Dans le climat digne des années 1930 que notre pays a le triste sort de devoir traverser depuis des mois, il semble que bien d'autres facteurs anxiogènes existent par-delà mes quelques feuillets devenus articles.
Sur le fond, ayant été atteint par la bombe à fragmentation que représente le titre minutieusement retenu par Monsieur Pinsolle, je ne vais donc que développer quelques fragments de réponse.
1 ) La France du temps du franc a souvent souffert des dévaluations compétitives ( espagnoles ou italiennes avec les montants compensatoires monétaires et autres usines à gaz ) tandis que nos exportateurs pâtissaient des commissions de change au profit des banques.
2 ) La fin d'une union monétaire qui oblige, par les Traités, à quitter l'Europe nous laisserait seuls face à une dette de 1.900 milliards à laquelle il est requis d'ajouter les 3.100 milliards de dettes hors-bilan ( exemple : provision pour pension des fonctionnaires, garanties d'emprunts accordées par l'Etat, etc ). Dire qu'un tel déséquilibre des finances publiques n'affecterait pas significativement la valeur du nouveau franc revient à estomper l'essentiel de la vérité. Pour ne pas dire plus.

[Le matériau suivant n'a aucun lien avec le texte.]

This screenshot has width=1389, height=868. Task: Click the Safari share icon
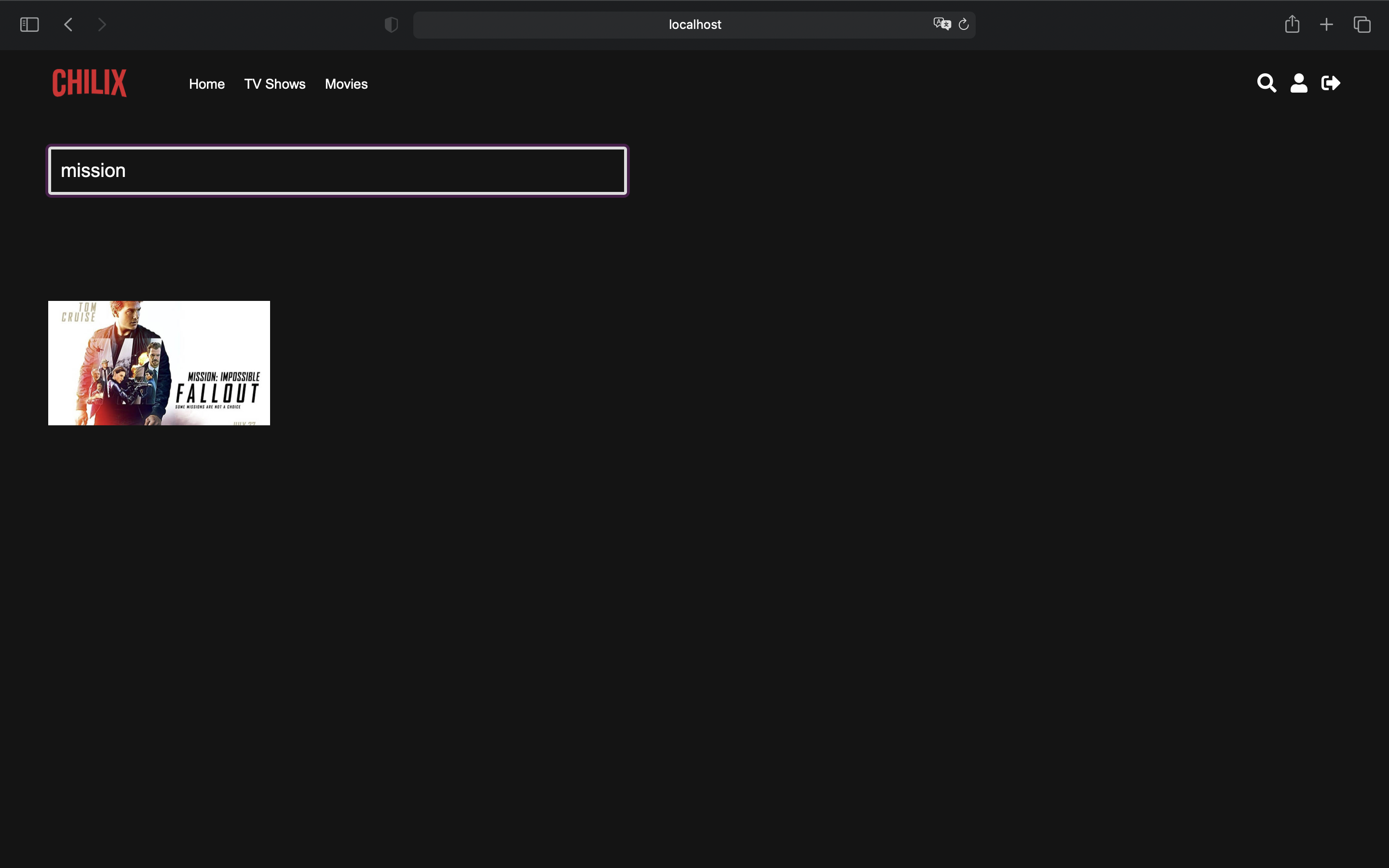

3 ) La dette publique est détenue à 62,7% par des non-résidents qui attendent autre chose qu'un paiement en monnaie dépréciée. Tout le monde comprend que les fonds de pensions américains ou les financiers du Quatar n'accepteront jamais une minoration de leurs créances d'au moins 20%. L'idée d'écrire que " notre dette serait convertie au nouveau franc " est séduisante sauf qu'en droit, il y a un concept qui se nomme la " novation " et protège les situations des uns et des autres. A moins de dire – mais alors il faut le dire – que la France convient d'altérer les droits du créancier et de ne plus honorer complètement sa signature d'où de lourdes difficultés pour continuer à refinancer nos plus de 5.100 milliards de dette explicite.

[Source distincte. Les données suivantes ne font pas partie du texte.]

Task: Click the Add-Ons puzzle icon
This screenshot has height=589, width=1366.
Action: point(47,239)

4 ) Sous un de mes paragraphes ( dans l'article des Echos ), il est marqué : " Quitter l'euro pour vendre plus " : " Le véritable avantage de la sortie de l'euro est le coup de fouet, le booster, que cela induirait pour nos exportations ". Pourtant, sur Agoravox, Monsieur Pinsolle écrit : " Enfin, il est tout de même ubuesque de dire que la dévaluation ne permettrait pas d'augmenter les exportations ". Ayant de l'estime pour le présent site, j'ai décidé de ne pas demander, au sens formel, un droit de réponse mais je considère qu'il est grave de travestir la réalité à ce point, au détriment du lecteur.
Ayant des attaches familiales dans le Morvan, terre de granit, je ne compte pas surdimensionner cet écart de loyauté d'auteur tout comme je compte avoir un peu de mémoire face à ce genre de manœuvre.

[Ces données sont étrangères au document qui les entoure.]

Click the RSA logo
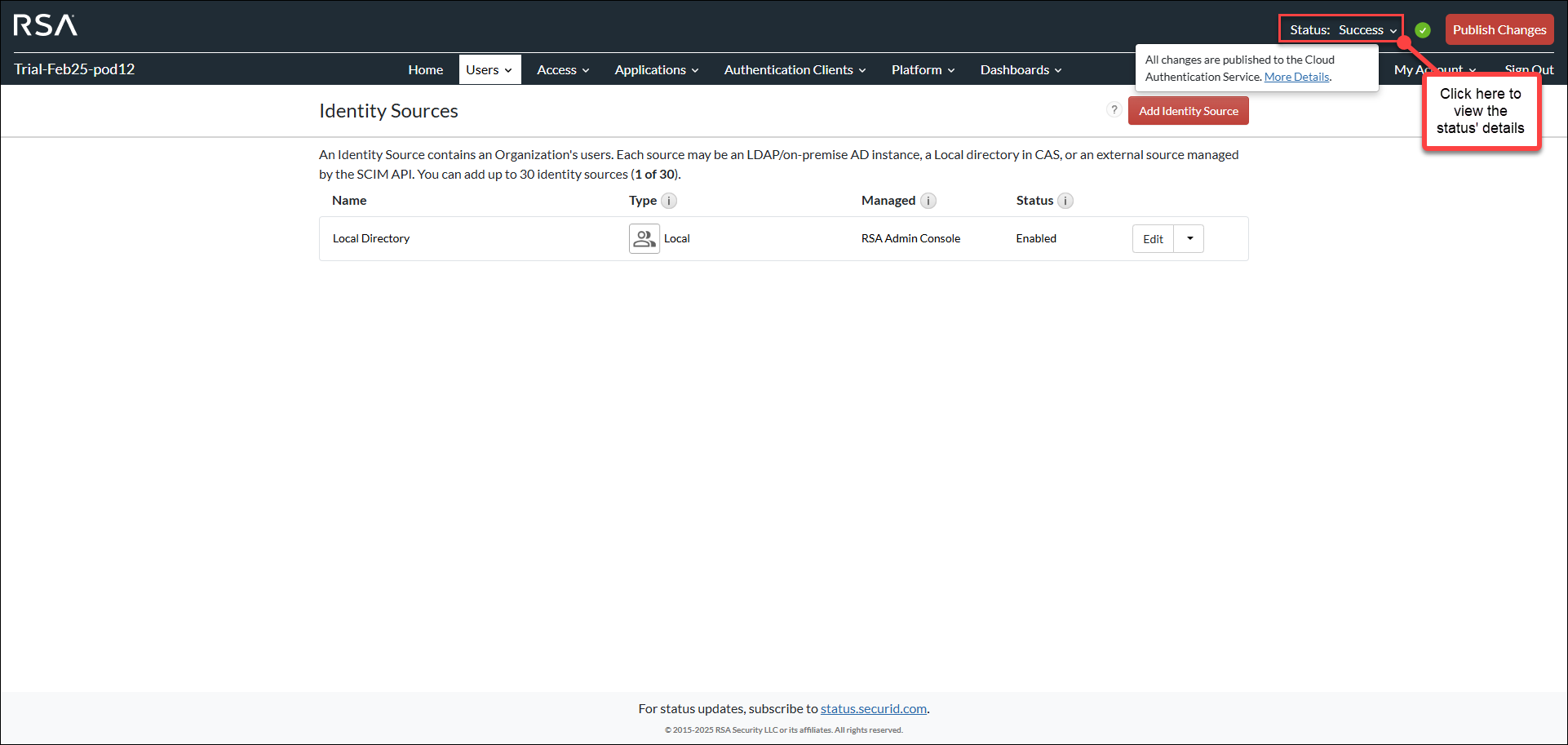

" Debout la République ! " est un beau mot d'ordre pour mon camarade d'école Dupont-Aignan. Je laisse juge le lectorat et me contente de conclure, pour Monsieur Laurent Pinsolle, que " Debout la rectitude ! " ne serait pas un cri de ralliement superflu sauf à ce qu'il préfère que nos conseils respectifs débattent de son texte dans une autre enceinte.